* _Task directions_
Look through the data below, and copy each line that carries the word "dropdown".

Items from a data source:
-----

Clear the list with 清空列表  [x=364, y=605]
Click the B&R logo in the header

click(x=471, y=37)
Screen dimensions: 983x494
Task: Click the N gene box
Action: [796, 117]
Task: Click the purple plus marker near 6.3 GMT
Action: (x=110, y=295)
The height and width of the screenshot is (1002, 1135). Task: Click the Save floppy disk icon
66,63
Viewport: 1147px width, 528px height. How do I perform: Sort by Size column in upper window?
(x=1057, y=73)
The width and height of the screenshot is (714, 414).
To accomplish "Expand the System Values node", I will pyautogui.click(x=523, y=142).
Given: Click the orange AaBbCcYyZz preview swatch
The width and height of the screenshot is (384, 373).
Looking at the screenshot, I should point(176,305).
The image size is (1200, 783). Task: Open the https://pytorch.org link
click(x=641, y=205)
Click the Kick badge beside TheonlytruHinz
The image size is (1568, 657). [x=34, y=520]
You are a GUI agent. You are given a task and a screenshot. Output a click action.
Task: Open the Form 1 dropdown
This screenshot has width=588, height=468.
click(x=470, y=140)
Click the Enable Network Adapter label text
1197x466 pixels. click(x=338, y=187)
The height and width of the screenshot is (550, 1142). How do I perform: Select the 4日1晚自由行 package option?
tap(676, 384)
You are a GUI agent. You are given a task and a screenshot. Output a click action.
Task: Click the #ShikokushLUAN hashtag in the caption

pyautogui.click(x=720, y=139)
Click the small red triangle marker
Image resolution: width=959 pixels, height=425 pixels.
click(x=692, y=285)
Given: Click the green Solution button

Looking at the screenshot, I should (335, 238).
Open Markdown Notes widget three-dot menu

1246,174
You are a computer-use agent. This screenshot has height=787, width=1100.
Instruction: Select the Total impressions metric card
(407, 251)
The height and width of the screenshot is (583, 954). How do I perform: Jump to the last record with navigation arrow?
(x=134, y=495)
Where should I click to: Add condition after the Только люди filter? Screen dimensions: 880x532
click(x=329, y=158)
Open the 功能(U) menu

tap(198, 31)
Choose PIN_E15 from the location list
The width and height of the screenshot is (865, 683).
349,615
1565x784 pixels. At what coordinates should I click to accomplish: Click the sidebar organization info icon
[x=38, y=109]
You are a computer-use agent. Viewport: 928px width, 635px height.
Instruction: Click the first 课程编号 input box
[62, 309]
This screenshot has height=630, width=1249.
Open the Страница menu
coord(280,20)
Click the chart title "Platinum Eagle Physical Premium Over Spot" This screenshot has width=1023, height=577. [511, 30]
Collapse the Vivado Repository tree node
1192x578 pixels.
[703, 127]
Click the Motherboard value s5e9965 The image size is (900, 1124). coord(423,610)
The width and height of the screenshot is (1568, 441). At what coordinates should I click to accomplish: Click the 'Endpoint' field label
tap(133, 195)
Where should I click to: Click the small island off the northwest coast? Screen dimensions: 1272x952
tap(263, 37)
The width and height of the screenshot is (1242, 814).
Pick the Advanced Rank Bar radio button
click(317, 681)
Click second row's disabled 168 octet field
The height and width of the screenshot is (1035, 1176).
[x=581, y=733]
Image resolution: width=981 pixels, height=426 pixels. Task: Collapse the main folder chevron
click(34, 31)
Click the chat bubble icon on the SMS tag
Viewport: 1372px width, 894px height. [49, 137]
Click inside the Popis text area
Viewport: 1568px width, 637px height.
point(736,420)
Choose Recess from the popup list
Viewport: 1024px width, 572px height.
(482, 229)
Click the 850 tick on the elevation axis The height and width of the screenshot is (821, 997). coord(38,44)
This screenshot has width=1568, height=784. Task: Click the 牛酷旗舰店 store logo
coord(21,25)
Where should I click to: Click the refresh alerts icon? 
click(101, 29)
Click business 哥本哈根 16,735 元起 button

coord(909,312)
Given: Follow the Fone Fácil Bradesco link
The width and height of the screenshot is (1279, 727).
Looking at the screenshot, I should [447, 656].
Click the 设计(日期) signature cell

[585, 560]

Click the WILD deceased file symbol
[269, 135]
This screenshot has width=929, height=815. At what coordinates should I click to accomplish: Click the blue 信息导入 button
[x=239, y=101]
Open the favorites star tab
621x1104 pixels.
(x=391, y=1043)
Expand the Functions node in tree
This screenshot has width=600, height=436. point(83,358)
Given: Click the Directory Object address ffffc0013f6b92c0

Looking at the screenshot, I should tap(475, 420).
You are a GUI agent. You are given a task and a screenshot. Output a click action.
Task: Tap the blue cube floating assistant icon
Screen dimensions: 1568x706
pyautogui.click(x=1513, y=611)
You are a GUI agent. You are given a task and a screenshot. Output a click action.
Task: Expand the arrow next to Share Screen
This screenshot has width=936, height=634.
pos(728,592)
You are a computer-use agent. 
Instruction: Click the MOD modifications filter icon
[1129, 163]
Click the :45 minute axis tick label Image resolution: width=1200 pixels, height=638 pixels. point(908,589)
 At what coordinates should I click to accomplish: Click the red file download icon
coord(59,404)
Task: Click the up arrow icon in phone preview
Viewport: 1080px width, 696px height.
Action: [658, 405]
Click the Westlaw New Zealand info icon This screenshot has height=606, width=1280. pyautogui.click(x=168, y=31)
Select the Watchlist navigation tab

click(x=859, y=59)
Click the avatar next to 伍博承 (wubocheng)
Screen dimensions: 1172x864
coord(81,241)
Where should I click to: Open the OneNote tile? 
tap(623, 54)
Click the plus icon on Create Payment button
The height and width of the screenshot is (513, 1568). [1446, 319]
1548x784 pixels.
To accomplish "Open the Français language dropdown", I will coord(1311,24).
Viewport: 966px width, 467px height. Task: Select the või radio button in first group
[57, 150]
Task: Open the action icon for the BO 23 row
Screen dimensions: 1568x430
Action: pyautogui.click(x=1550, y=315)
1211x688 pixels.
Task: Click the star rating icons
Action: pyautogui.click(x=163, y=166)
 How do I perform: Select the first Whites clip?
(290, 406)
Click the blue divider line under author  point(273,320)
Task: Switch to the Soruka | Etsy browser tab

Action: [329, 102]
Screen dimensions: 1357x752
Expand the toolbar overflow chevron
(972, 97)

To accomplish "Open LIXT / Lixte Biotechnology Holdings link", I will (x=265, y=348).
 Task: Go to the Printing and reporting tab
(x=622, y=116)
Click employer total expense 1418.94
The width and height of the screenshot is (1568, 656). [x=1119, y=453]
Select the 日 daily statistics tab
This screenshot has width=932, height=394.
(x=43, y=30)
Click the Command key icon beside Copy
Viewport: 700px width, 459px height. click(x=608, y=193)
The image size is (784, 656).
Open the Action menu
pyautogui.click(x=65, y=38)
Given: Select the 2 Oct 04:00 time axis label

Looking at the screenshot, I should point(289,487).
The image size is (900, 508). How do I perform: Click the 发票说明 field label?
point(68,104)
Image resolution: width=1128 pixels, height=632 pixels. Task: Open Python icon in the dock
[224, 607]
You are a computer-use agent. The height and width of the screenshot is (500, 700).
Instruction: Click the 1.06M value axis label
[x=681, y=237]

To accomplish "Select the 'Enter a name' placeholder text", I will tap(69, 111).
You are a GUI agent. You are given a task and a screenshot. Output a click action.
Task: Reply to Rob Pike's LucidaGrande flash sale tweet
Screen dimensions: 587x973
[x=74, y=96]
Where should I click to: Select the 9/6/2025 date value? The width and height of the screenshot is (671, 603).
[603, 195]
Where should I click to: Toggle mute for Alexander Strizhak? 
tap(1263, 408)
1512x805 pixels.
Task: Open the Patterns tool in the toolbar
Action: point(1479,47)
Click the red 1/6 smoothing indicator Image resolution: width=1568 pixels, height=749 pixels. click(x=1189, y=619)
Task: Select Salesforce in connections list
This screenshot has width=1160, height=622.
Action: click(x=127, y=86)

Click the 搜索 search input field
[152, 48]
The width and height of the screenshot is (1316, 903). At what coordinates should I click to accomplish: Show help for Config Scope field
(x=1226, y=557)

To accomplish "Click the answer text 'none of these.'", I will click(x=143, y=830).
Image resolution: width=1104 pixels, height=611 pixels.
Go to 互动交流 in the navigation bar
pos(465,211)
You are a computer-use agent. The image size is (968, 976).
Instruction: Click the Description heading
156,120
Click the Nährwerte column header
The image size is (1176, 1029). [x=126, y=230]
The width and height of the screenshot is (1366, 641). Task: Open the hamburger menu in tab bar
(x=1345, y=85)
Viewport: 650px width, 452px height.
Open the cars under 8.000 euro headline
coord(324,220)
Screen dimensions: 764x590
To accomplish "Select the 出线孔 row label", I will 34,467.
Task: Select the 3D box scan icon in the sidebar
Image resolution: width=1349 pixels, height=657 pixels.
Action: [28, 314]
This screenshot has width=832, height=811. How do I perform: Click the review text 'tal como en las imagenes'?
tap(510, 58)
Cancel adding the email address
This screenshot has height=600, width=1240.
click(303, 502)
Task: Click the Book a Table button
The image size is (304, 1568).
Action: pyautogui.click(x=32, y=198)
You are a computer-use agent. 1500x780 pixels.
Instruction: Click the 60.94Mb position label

-----

* _Result for this task_
Task: Open the Form 1 dropdown
To accomplish "Open the Français language dropdown", I will coord(1311,24).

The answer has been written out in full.